How to Change the Default Content Access Account in SharePoint 2016 Search?
Once we complete creating Search Service Application, The next step is configuring the default content access account that Crawl Component uses to crawl the content sources like SharePoint content. This crawl account will have read access to all your search content sources, such as SharePoint Web Applications.
Set default content access account
You can change the search crawl account from SharePoint Central Administration as:
- SharePoint Central Admin >> Application Management >> Manage Service applications.
- From the service applications list, Select the Search service application.
- On the Search Administration page, click on the account already configured for the default content access account.
- Provide the new crawl account user name and password.
The content access account should be a regular domain account. We shouldn’t use the SharePoint setup or farm administrator accounts for crawling content as it would cause security trimming errors.

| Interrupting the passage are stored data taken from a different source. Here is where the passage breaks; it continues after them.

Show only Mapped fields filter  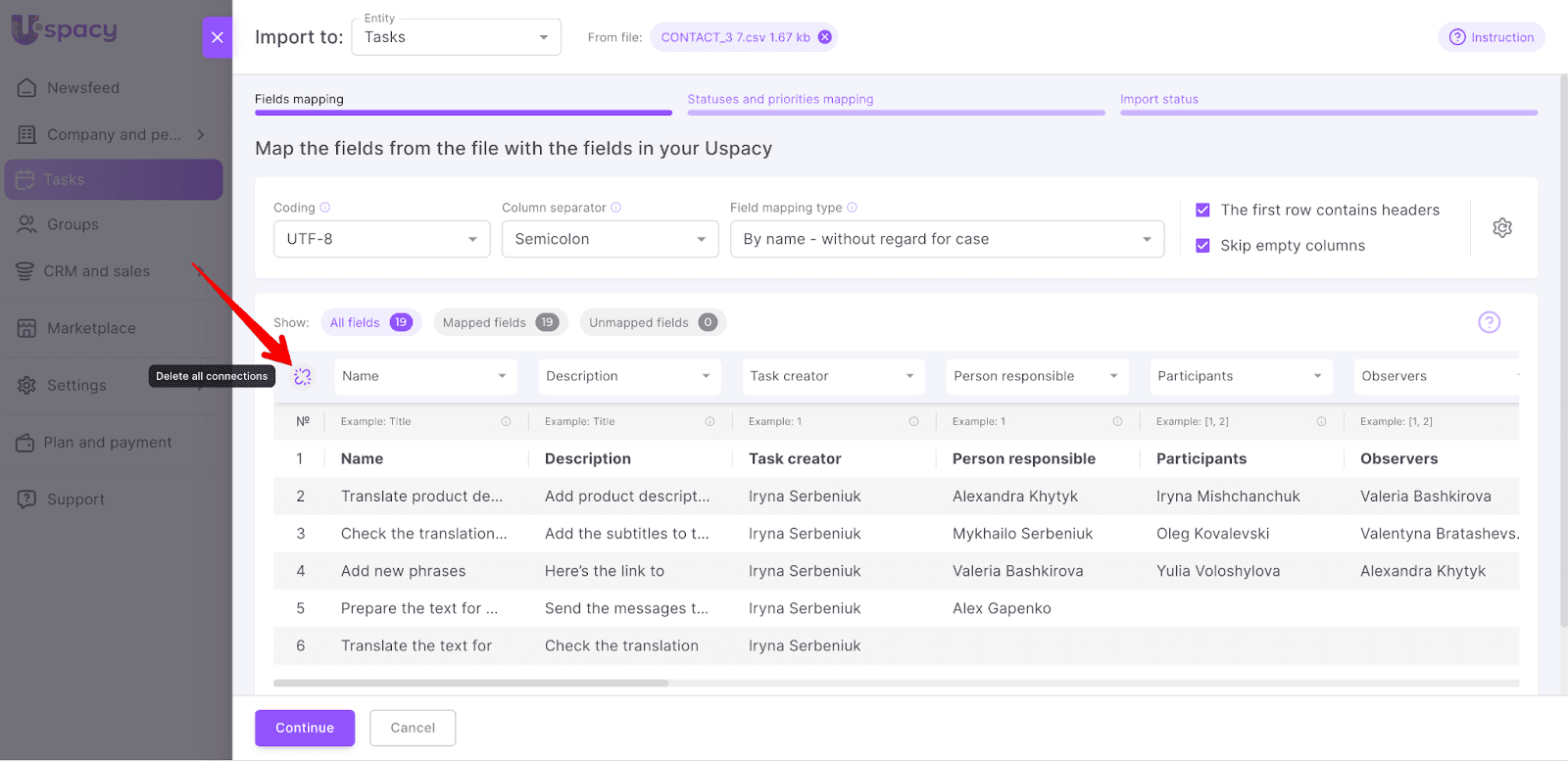pyautogui.click(x=499, y=322)
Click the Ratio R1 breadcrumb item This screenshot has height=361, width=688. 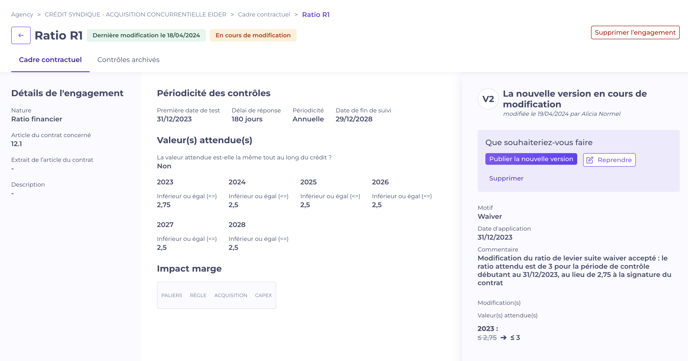click(x=316, y=14)
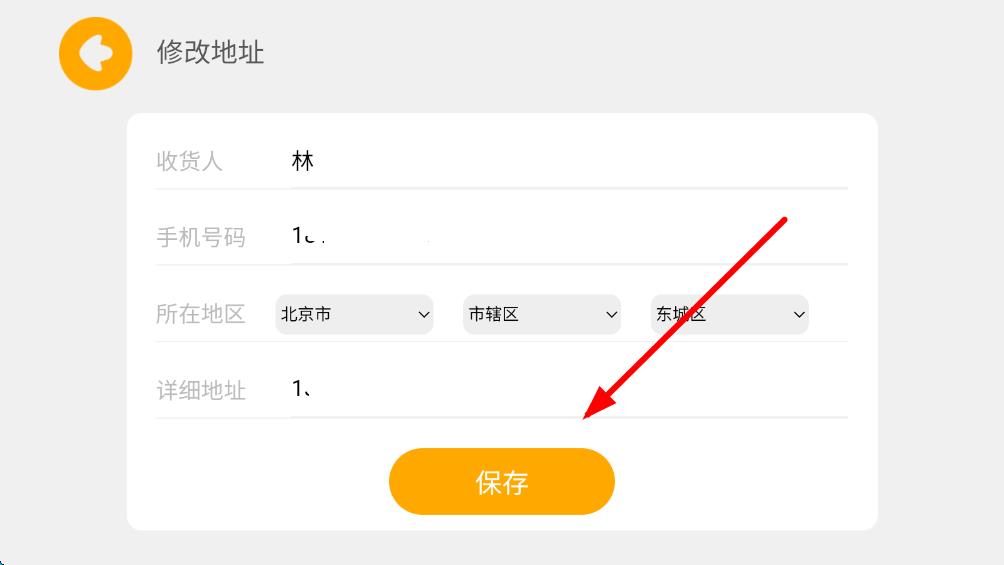Click the 所在地区 field label
This screenshot has width=1004, height=565.
tap(201, 314)
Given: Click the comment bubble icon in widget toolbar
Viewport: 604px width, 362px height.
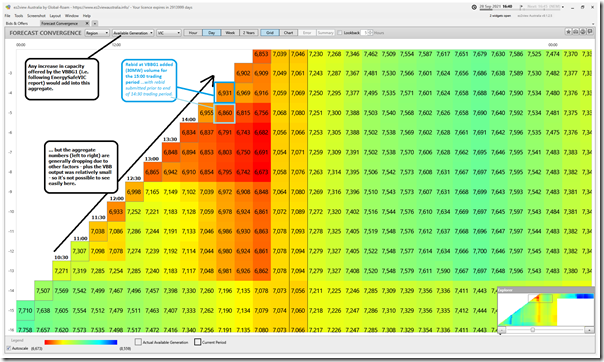Looking at the screenshot, I should [x=590, y=32].

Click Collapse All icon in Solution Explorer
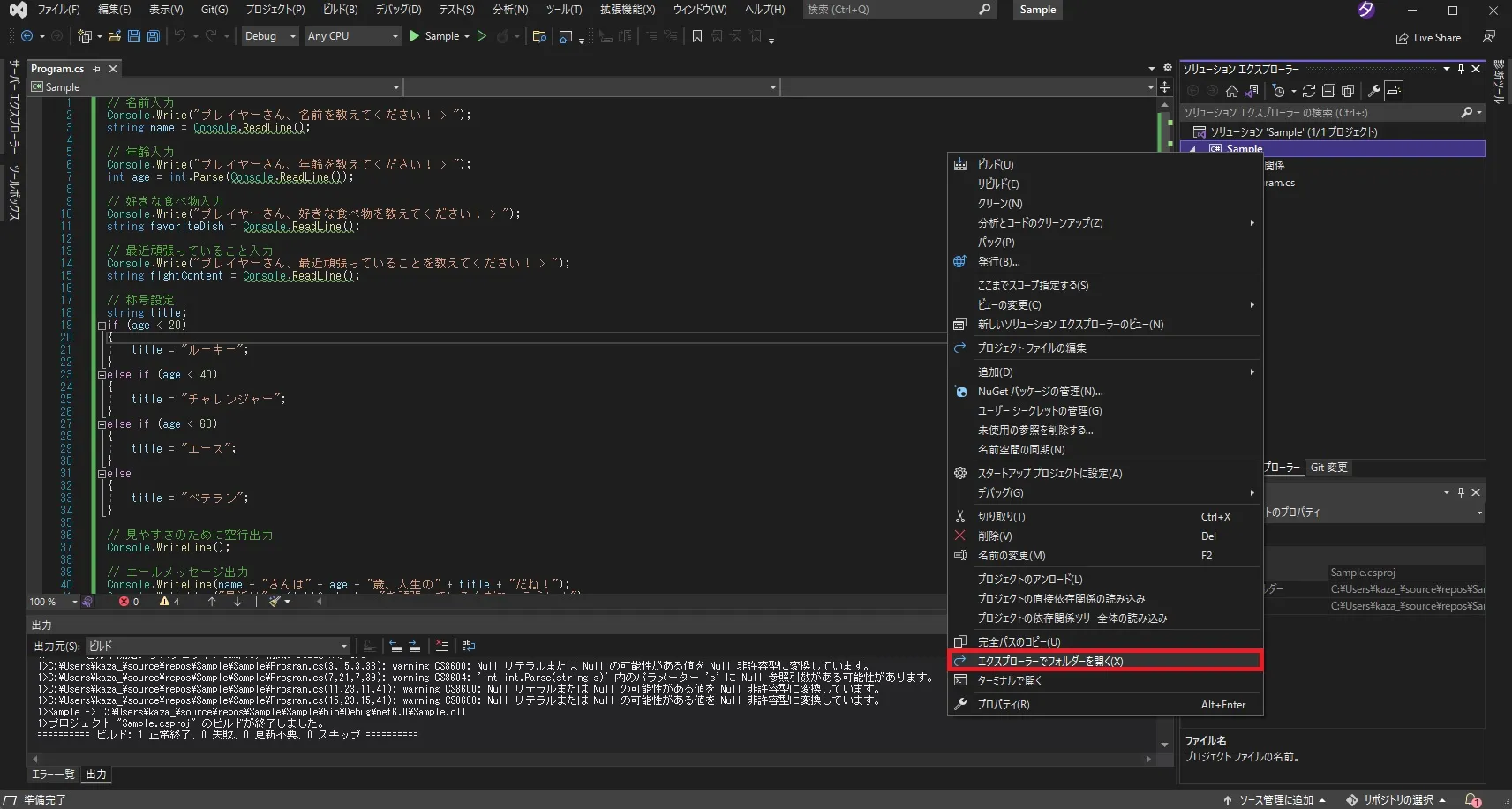[x=1328, y=91]
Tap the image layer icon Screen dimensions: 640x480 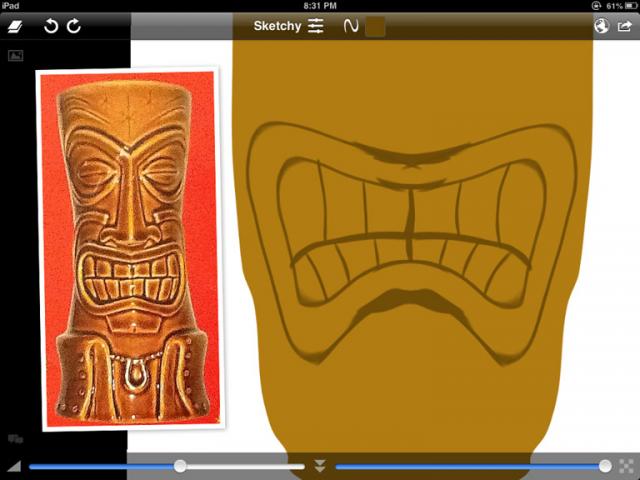pos(15,56)
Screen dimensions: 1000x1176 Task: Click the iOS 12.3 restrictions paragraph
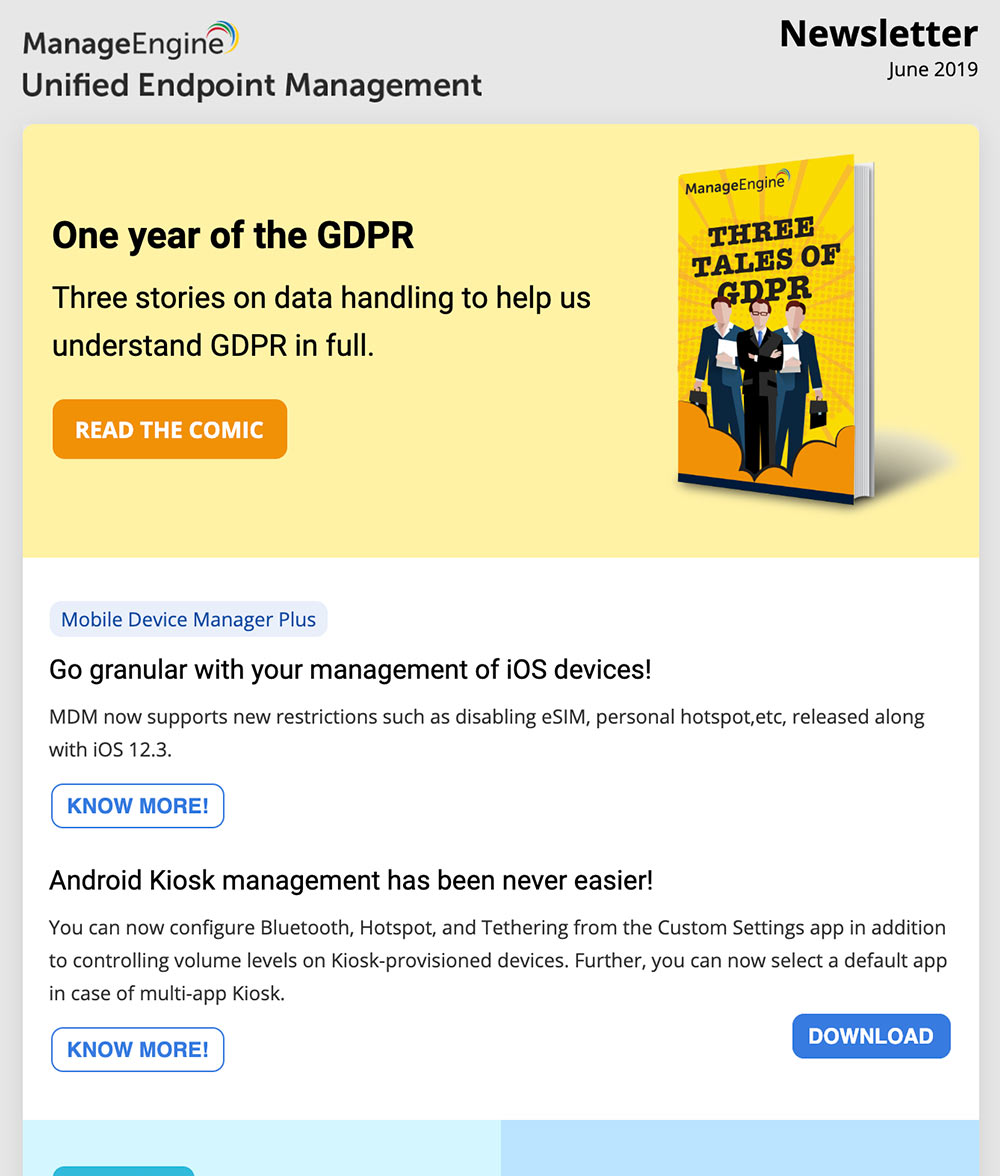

PowerShell to Change Search Crawl Account in SharePoint 2016:
If you want to change the default content access account for SharePoint 2016 search service application using PowerShell, use this script:
Add-PSSnapin Microsoft.SharePoint.Powershell -ErrorAction SilentlyContinue
#Set Default content access account
$AccountID = "Crescent\SP16_Crawl"
$Password = Read-Host -AsSecureString
#Get Search service application
$SearchInstance = Get-SPEnterpriseSearchServiceApplication
#Set default content access account for crawl
Set-SPEnterpriseSearchServiceApplication -Identity $SearchInstance -DefaultContentAccessAccountName $AccountID -DefaultContentAccessAccountPassword $Password
Default content access account’s permission:
When you change your Search Crawling Account, SharePoint automatically creates a web application policy with “Full Read” permissions on all Web applications!